The move was significant because, according to the Sept. 2019 agreement when the town purchased 300 acres of McCulloch Farm for $600,000 for Open Space, the town had five years to either create affordable housing on the two parcels or the land would revert to the McCulloch Family Open Space – and the deadline is Sept. 2024. 

The plan would have also reimbursed the Open Space Commission $100,000 for the two parcels. 

However, Michael Fogliano, chair of the Affordable Housing Commission, told the board that two months ago his commission learned it could not use part of the $150,000 ARPA grant that the commission received in October, 2022, to reimburse Open Space. 

He told the board that it was not feasible for Habitat to raise the funds to buy the land and that the “feasible path” was to simply donate the land to Habitat. 

Fogliano said that he had spoken with Greg Futoma, chair of the Open Space Commission, who had concurred that the best solution was to donate the land without Open Space receiving an reimbursement. 

Selectman Jim Lampos emphasized in the board’s recommendation to the Board of Finance that they recognize the donation from the Open Space Commission and to keep the donation in mind should Open Space need a further appropriation in the future. 

Futoma, who sat in the audience, also brought attention to David McCulloch, whose family sold the property to the town of Old Lyme.

“He was very much interested in having this property, which was at one point intended for his family’s use, to be used for affordable housing. And he ended up selling it to the town at less than its appraised value,” Futoma said. 

Speeding, beach parking passes

During public comment, Rosemarie Padovano of Sill Lane spoke of an accident early Tuesday morning in which a 16-year-old speeding driver veered off the road and plowed into her family’s garden and porch, damaging historic boxwoods.

It was second accident in as many months on Sill Lane involving young drivers. In an earlier incident, a teen-aged driver collided with a school bus.

Padovano said that the town needed to enforce speed limits and that there should be consequences for driving recklessly. She said a police presence was needed during key morning and afternoon hours, particularly for when high school students drive to and from school, and during late night hours in the summer. 

Edward Mundy, also of Sill Lane, said speeding had gotten worse along the road and that there should be a more strict approach to dangerous driving, especially given that Sill Lane will be repaved next summer, which he said could lead to more speeding. 

Maris Wacs, of Sill Lane, said that Sill Lane had become unsafe to walk due to the cars speeding around blind curves in the road. 

Carolyn Miranda, of Sound View, said the speeding had also increased along Shore Road between Cherrystones and the beach, and that she saw fewer and fewer police cars. 

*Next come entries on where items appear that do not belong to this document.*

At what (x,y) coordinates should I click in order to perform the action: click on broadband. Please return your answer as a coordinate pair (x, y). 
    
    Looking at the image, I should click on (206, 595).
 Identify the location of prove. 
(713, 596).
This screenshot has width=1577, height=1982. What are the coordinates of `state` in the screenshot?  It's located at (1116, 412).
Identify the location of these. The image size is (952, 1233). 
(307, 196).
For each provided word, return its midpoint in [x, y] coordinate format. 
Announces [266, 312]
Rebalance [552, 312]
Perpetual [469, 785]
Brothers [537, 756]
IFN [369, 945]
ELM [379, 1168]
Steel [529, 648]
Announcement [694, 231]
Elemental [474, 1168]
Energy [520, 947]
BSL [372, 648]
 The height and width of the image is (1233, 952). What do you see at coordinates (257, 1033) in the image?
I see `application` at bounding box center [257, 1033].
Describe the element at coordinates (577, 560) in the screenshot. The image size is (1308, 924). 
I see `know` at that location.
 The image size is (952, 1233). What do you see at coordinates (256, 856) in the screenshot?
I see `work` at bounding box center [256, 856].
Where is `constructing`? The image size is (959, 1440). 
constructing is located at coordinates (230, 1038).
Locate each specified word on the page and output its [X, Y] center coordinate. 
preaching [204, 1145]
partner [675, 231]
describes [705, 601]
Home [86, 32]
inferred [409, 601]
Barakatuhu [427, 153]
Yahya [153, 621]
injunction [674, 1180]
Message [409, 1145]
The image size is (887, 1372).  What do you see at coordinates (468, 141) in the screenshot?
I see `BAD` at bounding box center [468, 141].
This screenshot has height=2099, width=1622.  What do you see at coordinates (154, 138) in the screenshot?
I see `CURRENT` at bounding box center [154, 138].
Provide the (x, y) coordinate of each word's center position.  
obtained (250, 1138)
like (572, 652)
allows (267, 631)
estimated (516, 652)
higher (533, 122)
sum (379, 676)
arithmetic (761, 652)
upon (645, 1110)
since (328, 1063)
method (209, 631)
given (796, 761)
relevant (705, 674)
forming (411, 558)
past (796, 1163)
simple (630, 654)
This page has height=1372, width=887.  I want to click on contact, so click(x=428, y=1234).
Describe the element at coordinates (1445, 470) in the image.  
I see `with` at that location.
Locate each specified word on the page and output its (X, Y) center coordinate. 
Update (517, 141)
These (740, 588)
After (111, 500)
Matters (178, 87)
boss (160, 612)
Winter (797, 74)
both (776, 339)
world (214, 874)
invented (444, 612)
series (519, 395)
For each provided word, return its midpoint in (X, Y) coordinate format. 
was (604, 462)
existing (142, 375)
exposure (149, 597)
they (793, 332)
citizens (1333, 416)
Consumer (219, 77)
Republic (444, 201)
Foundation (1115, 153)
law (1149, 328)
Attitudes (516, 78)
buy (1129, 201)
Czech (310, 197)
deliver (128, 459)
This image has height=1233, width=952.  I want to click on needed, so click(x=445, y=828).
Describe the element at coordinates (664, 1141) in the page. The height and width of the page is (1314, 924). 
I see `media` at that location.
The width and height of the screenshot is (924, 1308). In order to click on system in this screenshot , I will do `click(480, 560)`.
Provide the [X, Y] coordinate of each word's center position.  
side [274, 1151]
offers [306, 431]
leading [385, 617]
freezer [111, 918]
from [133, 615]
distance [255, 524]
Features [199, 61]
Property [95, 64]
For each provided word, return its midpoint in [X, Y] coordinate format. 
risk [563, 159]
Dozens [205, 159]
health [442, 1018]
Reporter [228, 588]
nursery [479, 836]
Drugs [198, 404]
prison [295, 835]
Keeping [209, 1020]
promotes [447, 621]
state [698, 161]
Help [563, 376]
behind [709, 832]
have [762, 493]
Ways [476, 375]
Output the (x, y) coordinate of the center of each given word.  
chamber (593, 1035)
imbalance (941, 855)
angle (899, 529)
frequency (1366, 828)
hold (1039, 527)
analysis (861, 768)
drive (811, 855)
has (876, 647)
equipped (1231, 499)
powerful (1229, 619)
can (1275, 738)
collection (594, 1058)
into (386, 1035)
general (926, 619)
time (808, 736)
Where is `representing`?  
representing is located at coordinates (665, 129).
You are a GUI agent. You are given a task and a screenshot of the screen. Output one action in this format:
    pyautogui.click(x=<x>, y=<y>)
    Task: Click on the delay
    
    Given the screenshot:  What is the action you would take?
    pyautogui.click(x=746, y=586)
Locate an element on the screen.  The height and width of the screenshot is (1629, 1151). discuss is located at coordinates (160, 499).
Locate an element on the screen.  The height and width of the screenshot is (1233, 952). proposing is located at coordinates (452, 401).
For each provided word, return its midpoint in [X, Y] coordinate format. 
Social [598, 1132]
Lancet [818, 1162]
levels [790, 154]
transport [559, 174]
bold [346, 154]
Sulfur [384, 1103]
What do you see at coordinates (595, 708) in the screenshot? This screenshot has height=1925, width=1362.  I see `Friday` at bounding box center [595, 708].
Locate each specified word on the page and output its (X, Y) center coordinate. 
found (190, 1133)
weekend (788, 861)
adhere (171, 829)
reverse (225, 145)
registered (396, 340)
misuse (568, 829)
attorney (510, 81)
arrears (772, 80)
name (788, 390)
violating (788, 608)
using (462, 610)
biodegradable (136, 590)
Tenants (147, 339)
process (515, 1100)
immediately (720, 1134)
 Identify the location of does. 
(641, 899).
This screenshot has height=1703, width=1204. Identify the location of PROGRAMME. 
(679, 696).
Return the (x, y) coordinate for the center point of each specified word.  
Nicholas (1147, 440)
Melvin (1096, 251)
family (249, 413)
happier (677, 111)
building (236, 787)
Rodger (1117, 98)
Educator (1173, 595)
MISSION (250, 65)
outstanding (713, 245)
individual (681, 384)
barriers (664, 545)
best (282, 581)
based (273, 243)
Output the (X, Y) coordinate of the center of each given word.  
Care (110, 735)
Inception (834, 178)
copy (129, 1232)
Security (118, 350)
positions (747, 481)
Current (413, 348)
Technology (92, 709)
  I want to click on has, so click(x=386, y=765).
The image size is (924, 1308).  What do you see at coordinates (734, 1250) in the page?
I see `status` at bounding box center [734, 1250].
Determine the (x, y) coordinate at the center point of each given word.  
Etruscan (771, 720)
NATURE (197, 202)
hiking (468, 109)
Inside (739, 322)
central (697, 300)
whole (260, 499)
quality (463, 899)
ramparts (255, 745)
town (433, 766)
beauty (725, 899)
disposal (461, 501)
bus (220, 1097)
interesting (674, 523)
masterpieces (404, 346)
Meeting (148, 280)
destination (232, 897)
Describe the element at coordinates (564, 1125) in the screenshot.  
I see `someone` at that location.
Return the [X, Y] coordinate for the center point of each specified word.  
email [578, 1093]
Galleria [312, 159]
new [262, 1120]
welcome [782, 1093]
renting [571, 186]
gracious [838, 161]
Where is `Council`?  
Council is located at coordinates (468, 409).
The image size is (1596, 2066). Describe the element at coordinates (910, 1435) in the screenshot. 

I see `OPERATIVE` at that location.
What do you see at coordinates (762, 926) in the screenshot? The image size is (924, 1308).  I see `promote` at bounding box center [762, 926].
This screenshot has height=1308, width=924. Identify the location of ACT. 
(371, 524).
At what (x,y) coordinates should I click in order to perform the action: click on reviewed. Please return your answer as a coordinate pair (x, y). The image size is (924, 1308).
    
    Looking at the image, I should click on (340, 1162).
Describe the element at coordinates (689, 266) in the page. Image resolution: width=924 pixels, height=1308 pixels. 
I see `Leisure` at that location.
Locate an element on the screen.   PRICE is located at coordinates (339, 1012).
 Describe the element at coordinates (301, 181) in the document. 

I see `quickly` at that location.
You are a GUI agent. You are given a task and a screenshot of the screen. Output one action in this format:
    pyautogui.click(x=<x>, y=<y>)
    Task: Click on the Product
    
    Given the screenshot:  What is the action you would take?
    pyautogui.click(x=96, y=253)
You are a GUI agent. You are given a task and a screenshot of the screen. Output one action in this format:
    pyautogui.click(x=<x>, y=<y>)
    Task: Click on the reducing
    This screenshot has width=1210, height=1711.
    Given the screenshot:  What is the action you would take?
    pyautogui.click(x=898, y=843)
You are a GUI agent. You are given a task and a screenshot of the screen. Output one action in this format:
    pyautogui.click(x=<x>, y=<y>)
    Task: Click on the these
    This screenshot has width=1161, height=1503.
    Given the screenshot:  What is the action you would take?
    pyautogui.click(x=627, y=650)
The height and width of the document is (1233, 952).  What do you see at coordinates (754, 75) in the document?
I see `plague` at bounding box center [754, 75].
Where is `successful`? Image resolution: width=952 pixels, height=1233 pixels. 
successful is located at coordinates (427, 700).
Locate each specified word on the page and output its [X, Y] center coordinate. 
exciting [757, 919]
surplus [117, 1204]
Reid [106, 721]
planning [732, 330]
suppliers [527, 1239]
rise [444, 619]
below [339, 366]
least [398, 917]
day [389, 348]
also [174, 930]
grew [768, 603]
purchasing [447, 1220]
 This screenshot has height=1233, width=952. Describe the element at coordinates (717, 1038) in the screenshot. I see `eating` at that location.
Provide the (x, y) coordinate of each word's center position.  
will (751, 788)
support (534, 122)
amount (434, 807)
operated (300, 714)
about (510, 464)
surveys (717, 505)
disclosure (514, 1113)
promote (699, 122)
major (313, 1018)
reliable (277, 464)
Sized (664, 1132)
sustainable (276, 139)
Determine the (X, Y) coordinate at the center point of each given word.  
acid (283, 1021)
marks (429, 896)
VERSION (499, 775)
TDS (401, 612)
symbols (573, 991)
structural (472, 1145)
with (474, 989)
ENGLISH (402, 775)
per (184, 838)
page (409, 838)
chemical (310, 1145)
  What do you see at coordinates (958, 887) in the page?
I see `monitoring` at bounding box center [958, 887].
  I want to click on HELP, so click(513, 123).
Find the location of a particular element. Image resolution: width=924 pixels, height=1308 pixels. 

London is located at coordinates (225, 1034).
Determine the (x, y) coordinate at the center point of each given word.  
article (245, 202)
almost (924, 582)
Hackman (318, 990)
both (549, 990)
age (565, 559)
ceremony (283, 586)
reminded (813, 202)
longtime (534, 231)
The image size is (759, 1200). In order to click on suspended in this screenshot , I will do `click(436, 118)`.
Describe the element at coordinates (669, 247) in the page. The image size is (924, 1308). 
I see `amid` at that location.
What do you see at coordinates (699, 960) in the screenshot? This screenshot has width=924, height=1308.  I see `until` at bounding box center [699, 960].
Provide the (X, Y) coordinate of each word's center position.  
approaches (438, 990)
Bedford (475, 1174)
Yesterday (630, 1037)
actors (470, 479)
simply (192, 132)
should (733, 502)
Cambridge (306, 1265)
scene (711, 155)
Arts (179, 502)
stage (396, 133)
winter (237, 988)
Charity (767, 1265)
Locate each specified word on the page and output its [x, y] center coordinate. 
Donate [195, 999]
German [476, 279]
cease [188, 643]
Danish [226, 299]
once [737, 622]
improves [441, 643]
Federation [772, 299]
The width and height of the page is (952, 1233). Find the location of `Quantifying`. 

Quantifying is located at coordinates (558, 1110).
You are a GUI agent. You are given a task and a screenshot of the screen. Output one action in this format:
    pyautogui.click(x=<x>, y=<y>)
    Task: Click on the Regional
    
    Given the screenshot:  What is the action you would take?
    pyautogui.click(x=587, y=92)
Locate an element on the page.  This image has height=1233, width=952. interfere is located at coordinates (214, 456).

The selectmen said they would set up a special meeting with Matt Weber, the town’s resident state trooper, next week to discuss public safety and better coverage of speed zones. The board also voted to ask for $15,000 for two additional digital speeding signs. 

In other business, the board voted unanimously to keep the town’s beach parking pass at $30 each and eliminated last year’s two-for-$75 option.